Maybe Gavin is growing up, Ursula hoped silently as she flew down the narrow passages—lit at long intervals by tiny glow bulbs from Hairy Thunderer’s diminishing supply.
They had worked together much better, the last few days. Gavin seemed to understand that their reputations would be made with this discovery. On returning to the ship this time he had reported his own findings with rare enthusiasm, and even courtesy.
Clearly they were getting close to the heart of the habitat.
It was her turn to go down into the bowels of the asteroid, supervising the excavations. Ursula arrived at Gavin’s flag, showing the limits of his most recent explorations. It was a three-way meeting of passages. At the intersection, five or six ancient machines lay jumbled together, as if frozen in a free-for-all wrestling match. Several bore scorch marks and loose metal limbs lay scattered about.
Either these machines had taken refuge down here, from the catastrophe that had taken place on the planetoid surface, or the war had come down here, as well.
Ursula felt funny walking past them, but dissection of the alien devices would have to wait for a while. She chose one of the unexplored passages and motioned her own silent drones to follow her into the darkness.
The tunnel ramped steeply downward in the little worldlet’s faint gravity. Soon, the faint glow of the bulbs faded behind her. She adjusted the beam on her helmet and stepped lightly over the wreckage of yet another ancient airlock, peering into the pitch-blackness of the next yawning chamber. Her headlamp cast a stark, bright oval onto what had not been exposed to light in aeons.
The rock wall sparkled where her beam hit the facets of sheared, platinum-colored chondrules—shiny little gobs of native metal condensed out of the very solar nebula nearly five billion years before. They glittered delicately.

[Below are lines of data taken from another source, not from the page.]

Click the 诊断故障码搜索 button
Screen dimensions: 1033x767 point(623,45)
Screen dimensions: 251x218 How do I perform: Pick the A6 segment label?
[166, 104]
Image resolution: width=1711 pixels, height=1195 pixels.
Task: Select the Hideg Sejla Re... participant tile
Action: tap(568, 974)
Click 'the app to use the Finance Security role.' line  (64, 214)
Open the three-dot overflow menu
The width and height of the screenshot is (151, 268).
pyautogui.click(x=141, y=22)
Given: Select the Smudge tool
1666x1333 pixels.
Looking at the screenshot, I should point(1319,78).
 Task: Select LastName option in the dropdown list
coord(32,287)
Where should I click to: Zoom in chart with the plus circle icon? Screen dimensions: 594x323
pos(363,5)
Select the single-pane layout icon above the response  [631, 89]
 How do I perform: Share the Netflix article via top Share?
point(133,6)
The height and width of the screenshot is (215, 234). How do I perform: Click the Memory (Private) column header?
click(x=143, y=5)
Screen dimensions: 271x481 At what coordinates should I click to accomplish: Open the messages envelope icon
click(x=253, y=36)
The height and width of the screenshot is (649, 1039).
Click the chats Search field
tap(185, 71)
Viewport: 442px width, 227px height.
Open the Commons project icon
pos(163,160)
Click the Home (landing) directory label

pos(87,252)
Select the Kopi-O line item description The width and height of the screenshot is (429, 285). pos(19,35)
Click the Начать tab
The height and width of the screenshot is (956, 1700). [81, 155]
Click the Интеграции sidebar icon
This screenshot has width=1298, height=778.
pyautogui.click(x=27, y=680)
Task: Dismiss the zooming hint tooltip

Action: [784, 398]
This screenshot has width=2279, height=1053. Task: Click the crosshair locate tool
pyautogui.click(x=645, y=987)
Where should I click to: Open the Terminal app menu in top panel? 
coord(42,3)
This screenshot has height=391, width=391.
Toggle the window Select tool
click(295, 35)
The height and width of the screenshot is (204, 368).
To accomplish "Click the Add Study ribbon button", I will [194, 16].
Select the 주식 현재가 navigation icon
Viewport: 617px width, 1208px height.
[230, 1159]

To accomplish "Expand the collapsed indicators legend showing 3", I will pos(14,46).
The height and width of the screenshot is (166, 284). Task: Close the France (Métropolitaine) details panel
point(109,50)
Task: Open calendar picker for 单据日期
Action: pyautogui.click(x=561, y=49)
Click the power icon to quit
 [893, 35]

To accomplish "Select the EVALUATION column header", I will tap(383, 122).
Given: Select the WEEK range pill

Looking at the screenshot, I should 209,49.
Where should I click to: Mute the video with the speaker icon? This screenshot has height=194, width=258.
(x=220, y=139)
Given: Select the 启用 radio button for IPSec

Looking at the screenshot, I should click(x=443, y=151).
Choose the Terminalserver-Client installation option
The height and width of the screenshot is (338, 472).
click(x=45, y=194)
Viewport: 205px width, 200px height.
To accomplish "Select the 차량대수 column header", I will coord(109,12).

She knew full well (in her forebrain!) that nothing could still be alive down here. Nothing could harm her. And yet, with brain and guts evolved on a savannah half a billion miles away, it was small wonder she felt a shiver of the old fight-flight fever. Her breath came rapidly. In this place it almost seemed there must be ghosts.
She motioned with her left hand. “Drone three, bring up the lights.”
“Yesss,” came the response in a dull monotone. The semisentient robot, stilt-legged for asteroid work, stalked delicately over the rubble, in order to disturb as little as possible.
“Illuminate the far wall,” she told it.
“Yesss.” It swiveled. Suddenly there was stark light. Ursula gasped.
Across the dust-covered chamber were easily recognizable tables and chairs, carved from the very rock floor. Among them lay dozens of small mummies. Cold vacuum had preserved the bipeds, huddled together as if for warmth in this, their final refuge.
The faceted eyes of the alien colonists had collapsed from the evaporation of moisture. The pulled-back flesh left the creatures grinning—a rictus that made a seeming mockery of the aeons they had waited here.
She set foot lightly on the dust. “They even had little ones,” she sighed. Several full-sized mummies lay slumped around much smaller figures, as if to protect them from something.
“They must have been nearly ready to begin colonization when this happened.” She spoke into her portable log, partly to keep her mind moving. “We’ve already determined their habitat atmosphere had been almost identical to the Earth’s, so that we can assume that was their target.”
She turned slowly, speaking her impressions as she scanned the chamber.
“Perhaps the mother probe was programmed to modify the original gene information so the colonists would be perfectly suited for whatever planet environment was avail…”
Ursula suddenly stopped. “Oh my,” she sighed, staring. “Oh my God.”
Where her headlamp illuminated a new corner of the chamber, two more mummies lay slumped before a sheer-faced wall. In their delicate, vacuum dried hands there lay dusty metal tools, the simplest known anywhere.
Hammers and chisels.
Ursula blinked at what they had been creating. She reached up and touched the mike button on her helmet.
“Gavin? Are you still awake?”
After a few seconds there came an answer.
“Hmmmph. Yeah, Urs. I was in the cleaner though. What’s up? You need air or something? You sound short of breath.”
Ursula made an effort to calm herself… to suppress the reactions of an evolved ape—far, far from home.
“Uh, Gavin, I think you better come down here. I’ve found them.”
“Found who?” he muttered. Then he exclaimed. “The colonists!”
“Yeah. And… and something else, as well.”
This time there was hardly a pause. “Hang on, Urs. I’m on my way.”
Ursula let her hand drop, and stood for a long moment, staring at her discovery.